KEITH Richards of Newport recognised last week’s Now & Then photographs as the elegant, late Victorian or early Edwardian villas on Stow Park Avenue, Newport.

“These substantial, three-storey (with cellar) properties were built to accommodate the well-off, with in excess of six bedrooms and servants housed on the top floor.

At the time of their construction the town of Newport was expanding rapidly, with the town’s docks rated the third largest in South Wales, after Cardiff and Barry.

Millions of tons of coal passed through Newport docks on their way to all parts of the world, and the ‘steam coal’ pits in the Monmouthshire valleys provided coal for the Royal Navy.

In the rear they would have overlooked probably the most feared building in Newport. It was Woolaston House, – known as The Newport Workhouse.

Most of it still stands today, known as St Woolos Hospital. The gatehouse to the northern entrance to Woolaston House on Stow Hill can still be seen, and the wall alongside the main road was lowered in the early 1950s. Until then it enclosed the old workhouse.

In 1834 the Newport Poor Law Union was formed and encompassed 43 parishes and a population of around 24,000. The Board of Guardians met every Saturday at noon to discuss the past, and next, week’s business.

Woolaston House was built on land donated by Sir Charles Morgan, later 1st Lord Tredegar, at a cost of £4,000, initially to house 200 inmates. The original building was designed by TH Wyatt on a classical Victorian layout, similar to a prison, with the workhouse, hospital, infirmary and chapel; and enclosed by high, substantial walls, which extended along the modern Friars Road southwards to the lower Friars Gatehouse.

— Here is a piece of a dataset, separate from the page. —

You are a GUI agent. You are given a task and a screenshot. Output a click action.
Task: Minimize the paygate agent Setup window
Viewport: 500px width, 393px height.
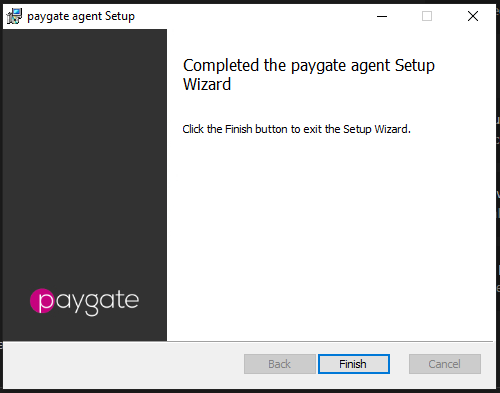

Woolaston House was greatly extended and altered in 1868-9 to increase the capacity to 500. It was further extended in 1902-3, when a number of the old buildings were demolished at the phenomenal cost of £60,000 [several million in today’s money] with only the small hospital, infirmary and chapel surviving.

In 1909, a report by the Board of Guardians to Parliament said that the current population of inmates was 479, and their ages varied between one day, and a lady by the name of Eliza Abbott whose age was recorded as 97 years and eight months, and she had been an inmate since 1837, at the age of 25.

I can recall, back in the early 1970s, I was in the waiting room at St Woolos Hospital, and sitting by an elderly gentleman. He turned to me and said, in a very emotional voice, “I never thought I would ever enter this place in my life time.”

Nearby, on Friars Road, opposite Belle Vue Park, are the Burton Almshouses, where, to this day, older residents of Newport can apply to be housed, when vacancies occur. Much more could be written on the nearby St Woolos Cathedral and ‘The Friars’, which was a priory until the dissolution of the monasteries in the mid-sixteenth century.